ΔT = 30°C - 10 = 20°C.

1.0g of water will absorb 4.184Joules of heat energy per 1.0°C rise in temp.

2520J / (g x 4.184J/g/°C x 20°C ΔT).

Mass (g) = 2520 J / (4.184 J/g/°C x 20°C) = 2520 / 83.7 = c): 30 grams of water.

Step-by-step explanation:

Answer 2

24.02 grams of water will absorb a total of 2510 joules of energy during the temperature of the water changes from 10.0 degrees celsius to 35.0 degrees celsius.

Step-by-step explanation:

The measurement and calculation of the amounts of heat exchanged by a body or system is called calorimetry.
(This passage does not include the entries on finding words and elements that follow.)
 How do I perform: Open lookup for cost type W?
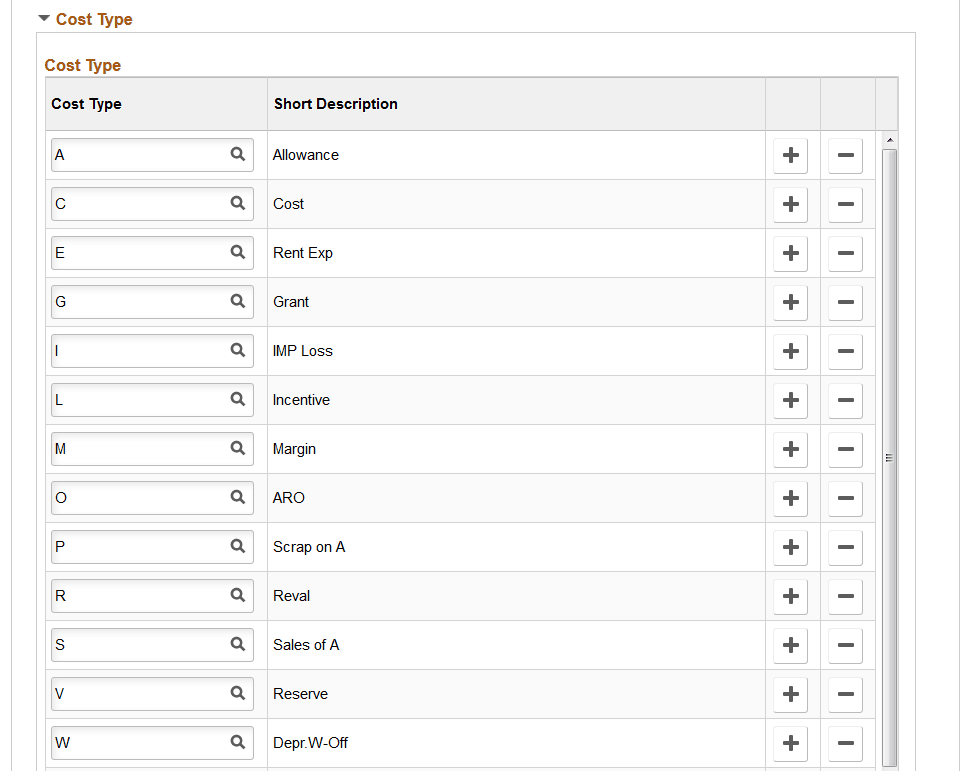coord(237,742)
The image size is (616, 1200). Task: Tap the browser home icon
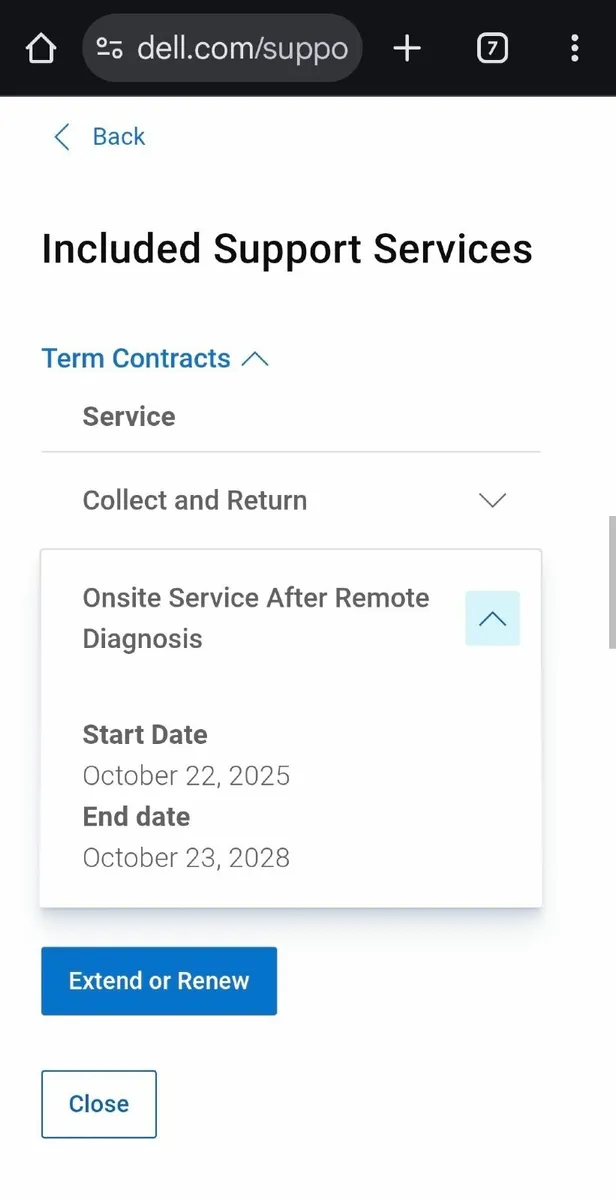pos(41,48)
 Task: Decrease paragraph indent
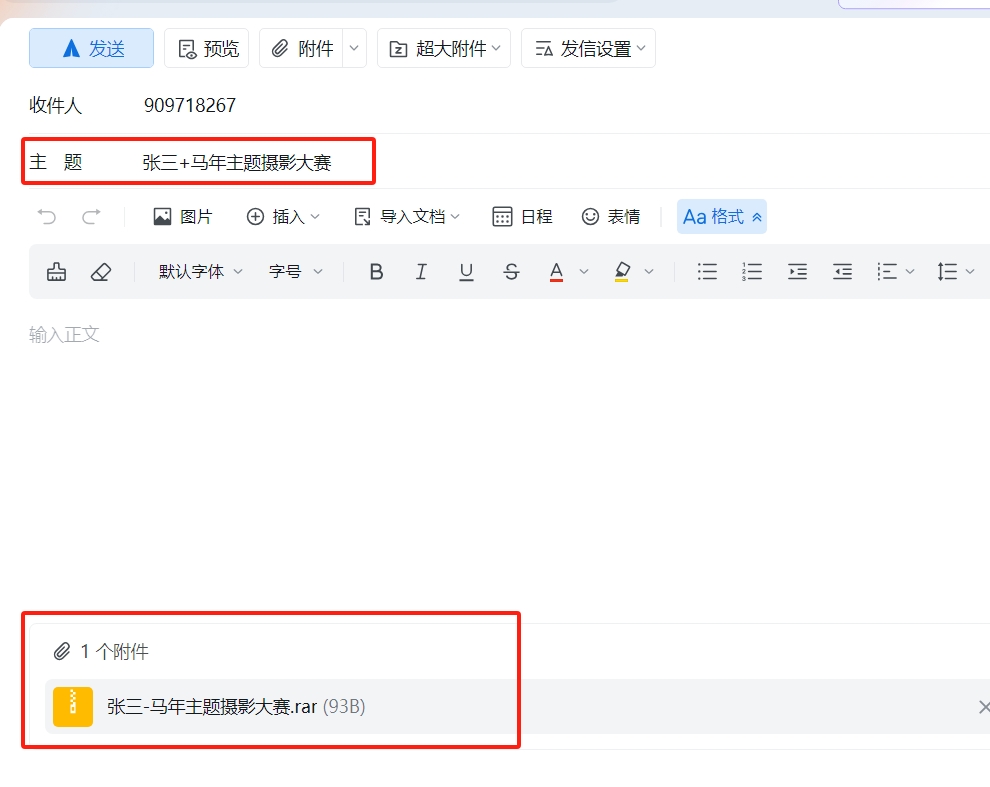coord(843,271)
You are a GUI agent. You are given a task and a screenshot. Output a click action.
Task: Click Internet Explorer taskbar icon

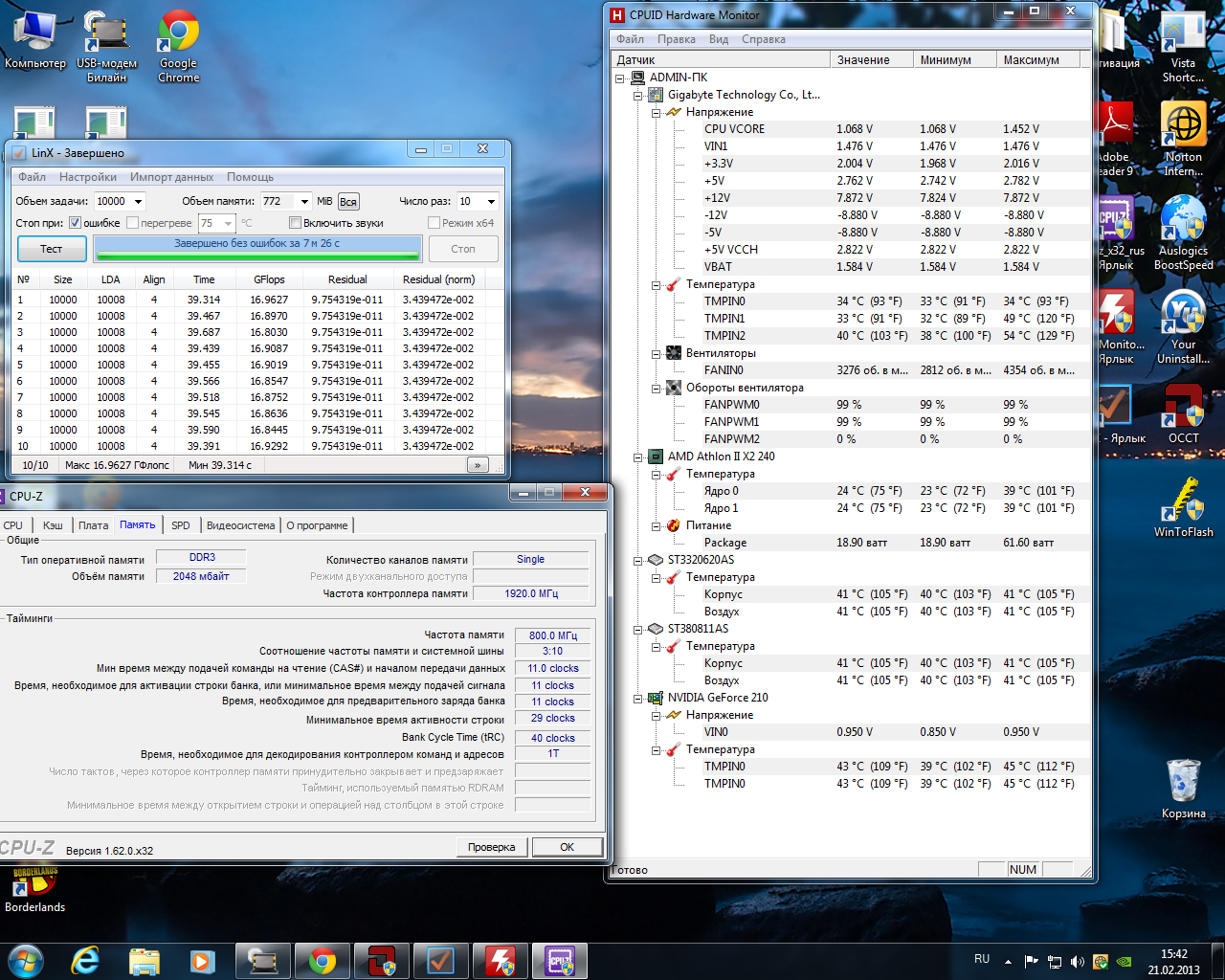click(86, 960)
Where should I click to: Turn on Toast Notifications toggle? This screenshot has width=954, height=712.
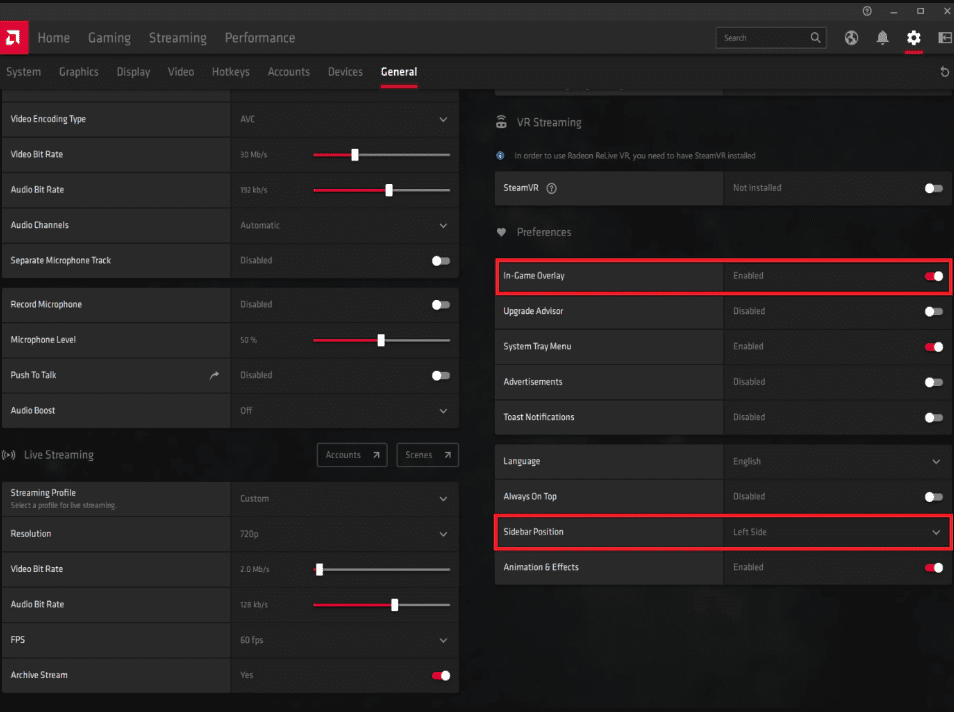point(933,417)
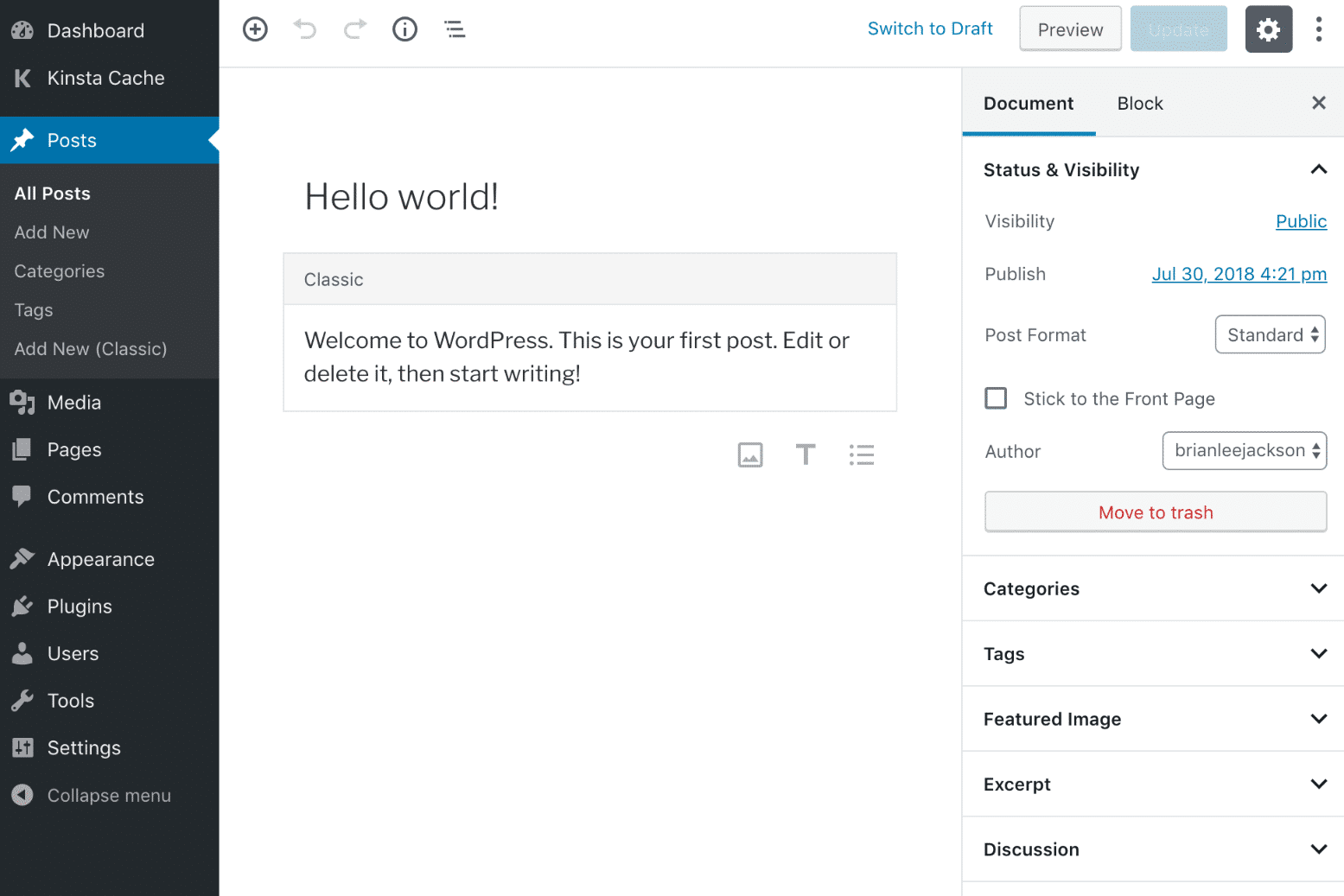Enable Stick to the Front Page

pyautogui.click(x=996, y=398)
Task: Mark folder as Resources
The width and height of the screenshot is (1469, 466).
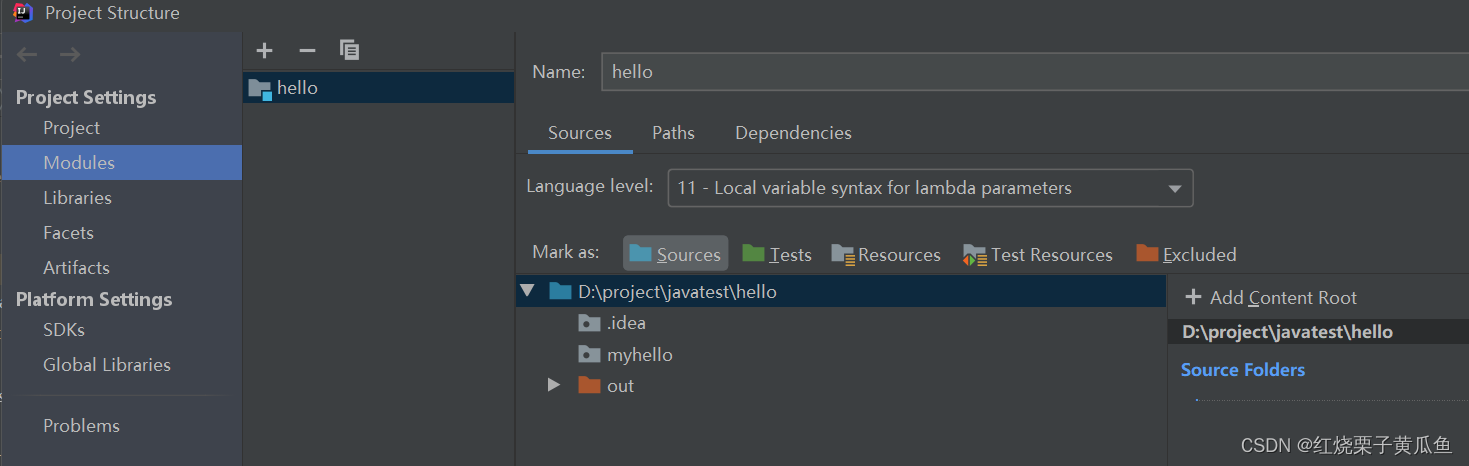Action: pos(886,254)
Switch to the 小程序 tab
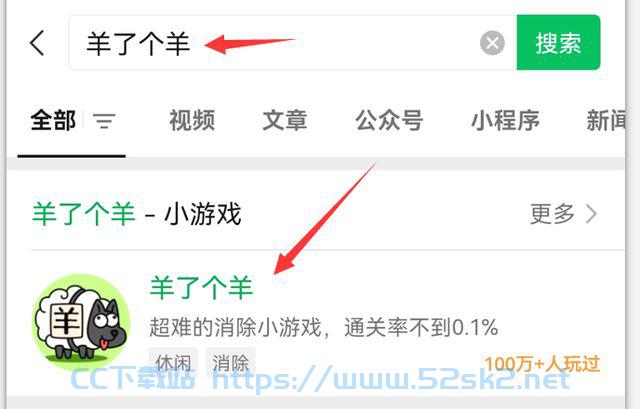The image size is (640, 409). point(505,120)
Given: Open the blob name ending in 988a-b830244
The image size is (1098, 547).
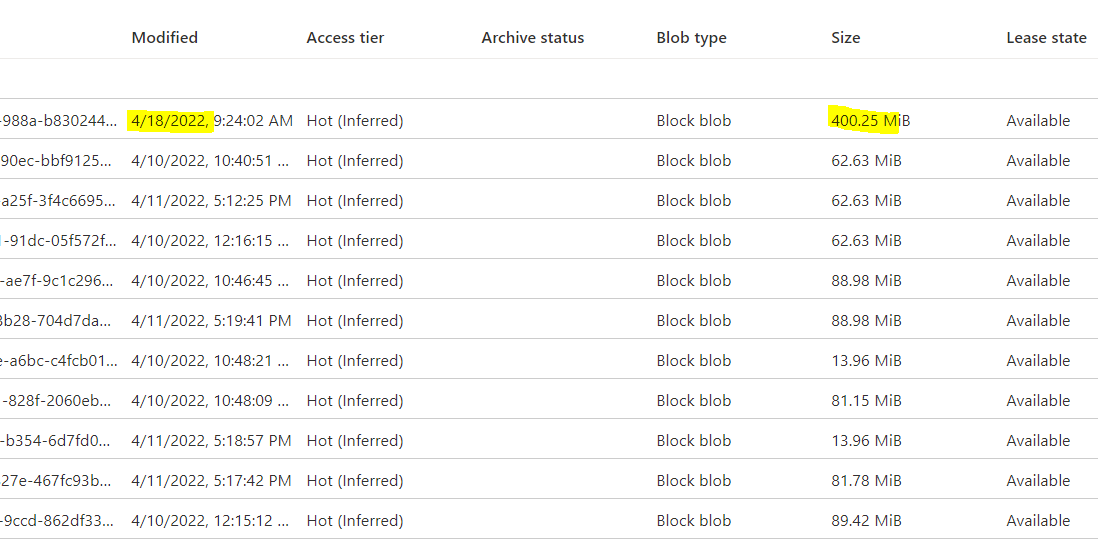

Between heat and temperature there is a direct proportionality relationship, where the constant of proportionality depends on the substance that constitutes the body and its mass. So, the equation that allows you to calculate heat exchanges is:

Q = c * m * ΔT

Where Q is the heat exchanged for a body of mass m, constituted by a specific heat substance c and where ΔT is the temperature variation.

In this case,

• Q=2510 J
• water has a specific heat of about 4.18
  `(J)/(g*degrees celsius)`

• ΔT=35.0 degrees celsius- 10.0 degrees celsius= 25.0 degrees celsius

Replacing:

`2510 J= 4.18 (J)/(g*degrees celsius) *m*25.0 degrees celsius`

Solving you get:

`m=(2510 J)/(4.18 (J)/(g*degrees celsius) *25.0 degrees celsius)`

m≅ 24.02 g

24.02 grams of water will absorb a total of 2510 joules of energy during the temperature of the water changes from 10.0 degrees celsius to 35.0 degrees celsius.